Work task: A verbatim reproduction of the lines below, from the line containing "Click the SHA1 fingerprint help text" through the line containing "Screen dimensions: 619x520", both ends included, is the whole required output.

▬▬▬

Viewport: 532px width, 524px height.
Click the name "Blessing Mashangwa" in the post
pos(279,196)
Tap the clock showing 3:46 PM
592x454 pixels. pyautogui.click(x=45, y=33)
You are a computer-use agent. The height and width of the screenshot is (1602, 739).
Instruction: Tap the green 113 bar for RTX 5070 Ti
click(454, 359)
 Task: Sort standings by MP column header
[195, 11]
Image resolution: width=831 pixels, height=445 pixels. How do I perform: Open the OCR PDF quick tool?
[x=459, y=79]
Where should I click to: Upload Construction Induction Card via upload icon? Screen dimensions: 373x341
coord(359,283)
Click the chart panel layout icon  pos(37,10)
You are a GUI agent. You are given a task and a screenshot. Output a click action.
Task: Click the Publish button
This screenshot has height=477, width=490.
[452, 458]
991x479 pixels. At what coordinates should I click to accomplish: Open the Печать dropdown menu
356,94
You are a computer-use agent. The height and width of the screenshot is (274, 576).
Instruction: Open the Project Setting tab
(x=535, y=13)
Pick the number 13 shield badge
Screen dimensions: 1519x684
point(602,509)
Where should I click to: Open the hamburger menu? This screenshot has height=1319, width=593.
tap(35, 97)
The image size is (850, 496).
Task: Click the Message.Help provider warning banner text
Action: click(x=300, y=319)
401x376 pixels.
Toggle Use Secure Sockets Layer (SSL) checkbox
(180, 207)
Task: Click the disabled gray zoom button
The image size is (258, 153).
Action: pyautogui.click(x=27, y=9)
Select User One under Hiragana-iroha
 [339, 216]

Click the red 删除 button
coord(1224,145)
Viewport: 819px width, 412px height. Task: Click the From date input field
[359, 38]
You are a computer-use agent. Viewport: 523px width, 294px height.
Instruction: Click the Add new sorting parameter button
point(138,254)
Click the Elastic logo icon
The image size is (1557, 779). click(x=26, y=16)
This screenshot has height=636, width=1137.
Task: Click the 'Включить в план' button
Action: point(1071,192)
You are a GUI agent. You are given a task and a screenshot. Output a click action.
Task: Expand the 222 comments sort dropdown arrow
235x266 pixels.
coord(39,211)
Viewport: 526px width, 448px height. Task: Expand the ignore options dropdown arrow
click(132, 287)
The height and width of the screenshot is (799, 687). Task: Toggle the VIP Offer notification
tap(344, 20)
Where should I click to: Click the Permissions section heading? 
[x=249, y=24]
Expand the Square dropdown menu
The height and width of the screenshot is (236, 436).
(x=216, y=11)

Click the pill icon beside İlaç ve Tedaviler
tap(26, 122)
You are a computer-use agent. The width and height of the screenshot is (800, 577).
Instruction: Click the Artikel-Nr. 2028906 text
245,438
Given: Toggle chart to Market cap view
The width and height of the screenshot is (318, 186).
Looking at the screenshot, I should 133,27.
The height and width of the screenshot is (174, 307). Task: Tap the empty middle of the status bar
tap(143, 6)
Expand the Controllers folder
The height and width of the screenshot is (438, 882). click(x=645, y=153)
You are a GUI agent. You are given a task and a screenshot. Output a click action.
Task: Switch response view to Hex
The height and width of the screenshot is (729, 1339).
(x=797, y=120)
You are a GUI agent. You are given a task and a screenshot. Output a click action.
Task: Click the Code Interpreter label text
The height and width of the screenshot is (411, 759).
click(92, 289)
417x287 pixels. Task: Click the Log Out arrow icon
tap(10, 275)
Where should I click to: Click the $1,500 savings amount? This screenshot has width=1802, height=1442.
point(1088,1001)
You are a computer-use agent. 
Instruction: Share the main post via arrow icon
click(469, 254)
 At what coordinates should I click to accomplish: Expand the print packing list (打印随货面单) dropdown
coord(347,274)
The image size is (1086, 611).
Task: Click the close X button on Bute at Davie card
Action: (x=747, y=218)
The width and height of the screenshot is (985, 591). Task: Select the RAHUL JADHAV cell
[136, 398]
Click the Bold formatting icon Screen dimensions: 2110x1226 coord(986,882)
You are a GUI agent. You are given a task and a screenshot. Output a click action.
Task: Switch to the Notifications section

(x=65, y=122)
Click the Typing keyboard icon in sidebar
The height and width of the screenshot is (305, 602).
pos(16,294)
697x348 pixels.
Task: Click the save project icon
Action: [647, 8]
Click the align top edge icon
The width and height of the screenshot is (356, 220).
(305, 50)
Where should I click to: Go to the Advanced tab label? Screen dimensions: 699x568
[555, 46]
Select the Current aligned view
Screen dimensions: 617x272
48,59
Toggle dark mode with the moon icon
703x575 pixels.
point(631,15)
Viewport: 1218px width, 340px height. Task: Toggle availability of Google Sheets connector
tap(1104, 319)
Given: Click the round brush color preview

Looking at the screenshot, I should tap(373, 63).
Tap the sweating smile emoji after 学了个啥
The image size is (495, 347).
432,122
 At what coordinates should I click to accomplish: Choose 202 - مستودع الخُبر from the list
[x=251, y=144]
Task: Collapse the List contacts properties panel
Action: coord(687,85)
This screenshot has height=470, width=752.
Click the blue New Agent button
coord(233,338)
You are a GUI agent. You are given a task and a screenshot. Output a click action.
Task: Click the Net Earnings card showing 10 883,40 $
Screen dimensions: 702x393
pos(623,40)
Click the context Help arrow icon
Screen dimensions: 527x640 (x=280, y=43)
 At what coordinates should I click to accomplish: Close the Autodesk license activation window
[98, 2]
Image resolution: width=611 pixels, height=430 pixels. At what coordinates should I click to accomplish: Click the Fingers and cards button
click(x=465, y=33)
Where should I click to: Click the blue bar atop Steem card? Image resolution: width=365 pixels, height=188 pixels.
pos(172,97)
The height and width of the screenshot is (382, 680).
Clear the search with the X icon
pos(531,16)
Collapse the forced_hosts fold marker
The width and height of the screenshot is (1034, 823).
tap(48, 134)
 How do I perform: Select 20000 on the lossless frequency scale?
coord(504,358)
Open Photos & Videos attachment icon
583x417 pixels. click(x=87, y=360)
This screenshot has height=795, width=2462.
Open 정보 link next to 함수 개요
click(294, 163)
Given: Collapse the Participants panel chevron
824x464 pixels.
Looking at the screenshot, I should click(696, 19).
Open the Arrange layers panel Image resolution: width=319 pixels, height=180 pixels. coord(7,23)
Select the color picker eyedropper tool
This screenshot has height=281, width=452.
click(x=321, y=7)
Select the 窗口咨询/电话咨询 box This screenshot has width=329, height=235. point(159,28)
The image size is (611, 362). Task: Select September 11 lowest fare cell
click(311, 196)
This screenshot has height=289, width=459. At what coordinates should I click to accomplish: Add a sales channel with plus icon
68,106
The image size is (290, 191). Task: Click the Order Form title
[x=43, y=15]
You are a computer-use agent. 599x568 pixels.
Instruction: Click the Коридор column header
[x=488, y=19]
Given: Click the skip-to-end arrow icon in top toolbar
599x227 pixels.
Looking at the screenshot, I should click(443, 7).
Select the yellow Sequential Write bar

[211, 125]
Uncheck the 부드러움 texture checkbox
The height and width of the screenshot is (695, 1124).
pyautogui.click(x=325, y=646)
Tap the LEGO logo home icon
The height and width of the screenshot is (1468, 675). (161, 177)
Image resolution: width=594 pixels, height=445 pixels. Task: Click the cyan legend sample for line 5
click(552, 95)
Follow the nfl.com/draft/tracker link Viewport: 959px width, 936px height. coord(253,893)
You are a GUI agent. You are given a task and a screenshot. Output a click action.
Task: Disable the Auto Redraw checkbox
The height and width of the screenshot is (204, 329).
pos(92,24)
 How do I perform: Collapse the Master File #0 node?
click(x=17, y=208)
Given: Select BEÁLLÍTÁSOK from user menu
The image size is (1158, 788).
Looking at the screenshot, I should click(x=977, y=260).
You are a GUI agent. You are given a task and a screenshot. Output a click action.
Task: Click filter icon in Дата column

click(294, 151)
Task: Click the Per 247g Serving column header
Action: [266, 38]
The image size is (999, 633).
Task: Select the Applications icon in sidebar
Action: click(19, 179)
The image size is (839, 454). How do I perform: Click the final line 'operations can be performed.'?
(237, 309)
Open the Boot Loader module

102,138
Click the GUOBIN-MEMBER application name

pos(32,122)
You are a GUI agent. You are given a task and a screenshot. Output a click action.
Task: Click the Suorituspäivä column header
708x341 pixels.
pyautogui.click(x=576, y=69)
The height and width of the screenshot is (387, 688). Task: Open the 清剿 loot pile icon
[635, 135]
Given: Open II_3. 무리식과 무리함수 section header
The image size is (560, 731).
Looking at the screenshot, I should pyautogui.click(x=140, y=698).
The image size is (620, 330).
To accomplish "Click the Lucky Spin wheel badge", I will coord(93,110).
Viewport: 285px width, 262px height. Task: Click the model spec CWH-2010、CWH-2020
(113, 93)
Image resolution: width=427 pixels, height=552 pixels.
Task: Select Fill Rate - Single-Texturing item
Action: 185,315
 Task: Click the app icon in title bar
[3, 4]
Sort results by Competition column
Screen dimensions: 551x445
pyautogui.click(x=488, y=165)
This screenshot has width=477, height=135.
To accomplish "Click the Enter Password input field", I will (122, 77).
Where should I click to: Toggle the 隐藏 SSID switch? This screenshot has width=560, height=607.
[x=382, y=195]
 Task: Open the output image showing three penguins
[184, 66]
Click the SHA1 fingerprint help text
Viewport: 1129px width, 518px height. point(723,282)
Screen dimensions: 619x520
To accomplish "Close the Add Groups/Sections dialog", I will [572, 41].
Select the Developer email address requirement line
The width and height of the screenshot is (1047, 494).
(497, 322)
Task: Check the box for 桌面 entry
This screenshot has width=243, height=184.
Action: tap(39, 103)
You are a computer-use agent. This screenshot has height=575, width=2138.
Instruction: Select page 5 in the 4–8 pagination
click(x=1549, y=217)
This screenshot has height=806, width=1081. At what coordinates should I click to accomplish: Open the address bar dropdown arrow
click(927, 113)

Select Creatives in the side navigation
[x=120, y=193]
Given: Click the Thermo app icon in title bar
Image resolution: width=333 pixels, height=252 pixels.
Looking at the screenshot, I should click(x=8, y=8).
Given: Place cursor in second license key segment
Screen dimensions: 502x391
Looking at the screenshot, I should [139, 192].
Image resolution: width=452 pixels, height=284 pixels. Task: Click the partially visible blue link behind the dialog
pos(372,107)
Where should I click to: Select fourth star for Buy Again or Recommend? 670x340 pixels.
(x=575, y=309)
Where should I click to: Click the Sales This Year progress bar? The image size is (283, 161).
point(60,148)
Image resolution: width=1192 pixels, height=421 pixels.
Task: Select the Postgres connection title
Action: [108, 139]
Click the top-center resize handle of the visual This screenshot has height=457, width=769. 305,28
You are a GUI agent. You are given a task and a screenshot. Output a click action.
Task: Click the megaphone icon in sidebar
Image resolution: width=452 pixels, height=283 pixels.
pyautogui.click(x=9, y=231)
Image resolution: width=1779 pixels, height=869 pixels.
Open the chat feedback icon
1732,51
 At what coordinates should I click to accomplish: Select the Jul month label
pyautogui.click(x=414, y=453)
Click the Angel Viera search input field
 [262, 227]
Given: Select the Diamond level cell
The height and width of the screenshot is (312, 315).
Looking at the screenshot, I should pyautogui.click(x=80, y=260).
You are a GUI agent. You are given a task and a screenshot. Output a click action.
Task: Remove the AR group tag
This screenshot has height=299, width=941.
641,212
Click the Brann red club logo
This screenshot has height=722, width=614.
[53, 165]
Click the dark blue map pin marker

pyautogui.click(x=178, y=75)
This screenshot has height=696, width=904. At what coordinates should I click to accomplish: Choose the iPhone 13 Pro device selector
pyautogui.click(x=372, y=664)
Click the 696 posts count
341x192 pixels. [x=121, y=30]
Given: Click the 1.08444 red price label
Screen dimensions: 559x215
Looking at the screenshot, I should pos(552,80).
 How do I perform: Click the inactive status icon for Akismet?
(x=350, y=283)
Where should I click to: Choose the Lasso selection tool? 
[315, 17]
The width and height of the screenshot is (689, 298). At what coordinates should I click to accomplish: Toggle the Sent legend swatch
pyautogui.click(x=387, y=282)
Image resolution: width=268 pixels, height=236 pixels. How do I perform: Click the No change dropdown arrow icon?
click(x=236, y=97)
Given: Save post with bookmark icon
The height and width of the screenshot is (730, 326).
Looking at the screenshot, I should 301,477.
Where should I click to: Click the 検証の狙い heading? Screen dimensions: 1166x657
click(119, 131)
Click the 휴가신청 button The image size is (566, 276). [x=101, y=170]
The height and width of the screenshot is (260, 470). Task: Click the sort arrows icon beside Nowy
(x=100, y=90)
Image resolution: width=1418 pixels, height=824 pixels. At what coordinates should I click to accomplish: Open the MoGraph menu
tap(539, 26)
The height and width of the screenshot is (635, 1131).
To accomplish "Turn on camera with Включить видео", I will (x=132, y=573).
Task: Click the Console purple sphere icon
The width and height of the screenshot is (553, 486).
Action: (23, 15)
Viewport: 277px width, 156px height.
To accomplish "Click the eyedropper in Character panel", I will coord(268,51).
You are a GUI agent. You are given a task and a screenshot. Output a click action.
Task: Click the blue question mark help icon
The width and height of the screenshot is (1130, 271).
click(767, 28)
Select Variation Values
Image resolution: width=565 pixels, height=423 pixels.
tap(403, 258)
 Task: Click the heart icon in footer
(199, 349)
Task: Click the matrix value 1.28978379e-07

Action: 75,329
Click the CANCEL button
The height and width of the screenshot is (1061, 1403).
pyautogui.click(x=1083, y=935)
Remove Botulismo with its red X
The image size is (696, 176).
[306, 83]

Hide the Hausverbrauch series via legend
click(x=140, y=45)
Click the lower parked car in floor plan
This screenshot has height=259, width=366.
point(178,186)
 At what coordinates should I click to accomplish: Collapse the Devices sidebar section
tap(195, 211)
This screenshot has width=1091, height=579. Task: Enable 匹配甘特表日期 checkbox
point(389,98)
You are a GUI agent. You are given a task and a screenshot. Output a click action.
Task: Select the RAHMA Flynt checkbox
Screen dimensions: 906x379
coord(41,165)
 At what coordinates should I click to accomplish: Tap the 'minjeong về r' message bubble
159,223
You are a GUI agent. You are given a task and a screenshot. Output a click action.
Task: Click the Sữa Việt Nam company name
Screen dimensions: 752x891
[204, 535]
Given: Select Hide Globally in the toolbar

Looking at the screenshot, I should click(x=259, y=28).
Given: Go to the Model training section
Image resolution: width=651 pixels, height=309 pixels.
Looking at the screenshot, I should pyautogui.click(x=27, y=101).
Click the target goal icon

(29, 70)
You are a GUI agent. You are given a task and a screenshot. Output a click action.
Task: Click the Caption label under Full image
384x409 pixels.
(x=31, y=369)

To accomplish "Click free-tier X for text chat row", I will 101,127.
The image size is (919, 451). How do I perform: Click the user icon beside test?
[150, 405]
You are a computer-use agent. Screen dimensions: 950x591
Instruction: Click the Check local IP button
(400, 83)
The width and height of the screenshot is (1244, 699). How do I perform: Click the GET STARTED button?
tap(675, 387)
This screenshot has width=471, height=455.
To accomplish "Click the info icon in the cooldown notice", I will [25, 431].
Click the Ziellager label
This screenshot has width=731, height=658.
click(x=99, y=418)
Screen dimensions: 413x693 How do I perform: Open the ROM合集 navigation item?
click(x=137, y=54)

▬▬▬

Written response:
Click the SHA1 fingerprint help text
Viewport: 1129px width, 518px height. point(723,282)
Screen dimensions: 619x520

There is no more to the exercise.